Gutenberg: [walking by] What are you selling?
Medieval Merchant: Lots of stuff. Imports, mostly. Here are the finest silks from China, imported over the Silk Road. Here are the finest spices, also imported over the Silk Road. And here are little letters carved in fvood. Look, you can use them to make an impression over and over again. They call it fvoodblock printing. Seems they’ve been using it for generations. It’s going to revolutionize the vfay veee communicate.
Gutenberg: Hmnnn. Let me see that letter. Hmnnn. You know, I think I’ll take it. vfrap it up for me. How much?
Medieval Merchant: Five guilders.
Gutenberg: No, I want to pay double that; I’ll give you 10 guilders.
Medieval Merchant: All right by me. Ten it is. Vfill that be cash?
Gutenberg: [turning to call over his friends] Hey, Hans Riffe, Andreas Dritzehn, and Andreas Heilmann, look at this. You guys have any loose guilders on you? I’m short, and I vfant to buy this fvooden thing.
Hans Riffe, Andreas Dritzehn, and Andreas Heilmann: Vfhat is it?
Gutenberg: I think it’s something that can bring in a profit.
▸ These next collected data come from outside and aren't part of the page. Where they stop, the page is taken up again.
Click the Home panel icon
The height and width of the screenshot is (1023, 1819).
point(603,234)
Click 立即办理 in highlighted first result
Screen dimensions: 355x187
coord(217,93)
I haff an idea.
Hans Riffe, Andreas Dritzehn, and Andreas Heilmann: [discussing and then saying] Veee can come up with six among us.
Gutenberg: Great. [turning to merchant] Here’s your ten.
Hans Riffe, Andreas Dritzehn, and Andreas Heilmann: [walking away with Gutenberg after the purchase] Why vassss that merchant guy so happy?
Gutenberg: No idea. I think because he didn’t know vfhat he had. Can you imagine? He vfanted five guilders, but I talked him into selling it for ten.
Andreas Dritzehn: Vfhat!? You borrowed money from us because you paid more for a piece of fvood than the asking price? A piece of fvood. Haven’t you looked around? Veee have trees in Europe. Look at the trees. Veee have countless trees. Maybe more than veee can ever use if all veee want is blocks of fvood.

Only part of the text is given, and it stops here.